And then, finally, she defines a hamiltonian action of a general Lie group G as one having a "moment map". This is a natural generalisation because the existence of a moment map is equivalent (I believe!) to the fact that for each $X\in\operatorname{Lie}(G)$, the vector field $X^* $ on $M$ induced by $X$ is hamiltonian (i.e. $ X^*_p=\frac{d}{dt}(\exp(tX)\cdot p)(0)$).

For indeed, if that it that case, then on can just define the moment map $\mu : M \rightarrow\operatorname{Lie}(G)^* $ by setting $\langle\mu(p),X\rangle:=\mu^X(p)$, where $\mu^X$ is a hamiltonian function for $X^* $ chosen so that $\mu$ is G-equivariant with respect to the coadjoint action on $\operatorname{Lie}(G)^* $. (Note that in the case where $G$ is commutative such as $G=\mathbb T^n$, this last condition boils down to $\mu$ being $G$-invariant.)

The question: I am trying to prove that the ad-hoc definition implies the general definition in the $\mathbb T^n$ case.
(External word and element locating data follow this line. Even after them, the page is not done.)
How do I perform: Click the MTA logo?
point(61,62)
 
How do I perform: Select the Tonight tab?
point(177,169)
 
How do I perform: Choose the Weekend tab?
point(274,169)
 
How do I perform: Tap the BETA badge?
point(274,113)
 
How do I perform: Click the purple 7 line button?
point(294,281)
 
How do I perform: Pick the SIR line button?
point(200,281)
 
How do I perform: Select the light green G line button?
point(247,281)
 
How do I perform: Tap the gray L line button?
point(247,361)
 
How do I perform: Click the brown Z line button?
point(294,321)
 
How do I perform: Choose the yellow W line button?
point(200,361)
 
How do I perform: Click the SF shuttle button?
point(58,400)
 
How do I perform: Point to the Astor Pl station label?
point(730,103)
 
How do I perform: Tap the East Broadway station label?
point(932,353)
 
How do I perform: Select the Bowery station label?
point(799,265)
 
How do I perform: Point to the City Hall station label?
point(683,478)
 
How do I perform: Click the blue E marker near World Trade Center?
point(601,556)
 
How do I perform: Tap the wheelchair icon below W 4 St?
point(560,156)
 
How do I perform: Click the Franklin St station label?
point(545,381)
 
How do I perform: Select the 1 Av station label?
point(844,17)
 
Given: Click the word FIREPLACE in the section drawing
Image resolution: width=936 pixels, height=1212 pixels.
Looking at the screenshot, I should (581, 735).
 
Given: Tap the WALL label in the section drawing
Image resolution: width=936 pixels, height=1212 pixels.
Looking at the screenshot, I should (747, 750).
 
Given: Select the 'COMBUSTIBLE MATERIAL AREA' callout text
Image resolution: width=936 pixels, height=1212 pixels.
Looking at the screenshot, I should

The problem I am having is that we only know that n vector fields $ X_1^*,\ldots,X_n^* $ (one for each subcircle $ 1\times\ldots\times\mathbb S^1\times\ldots\times 1 \subset\mathbb T^n $) are hamiltonian. Knowing that the $X_i$'s form a basis of $\operatorname{Lie}(\mathbb T^n)$, does this imply that every $X\in\operatorname{Lie}(\mathbb T^n)$ induces a hamiltonian $X^* $. Does something like $\color{red}{(X+Y)^* =X^* +Y^*}$ hold?

More generally, given a Lie group $G$ acting on a symplectic manifold $M$, is it necessary to check that each $X\in\operatorname{Lie}(G) $ induce a hamiltonian vector field on $M$, or is it sufficient to check this for a basis of $\operatorname{Lie}(G) $ ?

Thanks.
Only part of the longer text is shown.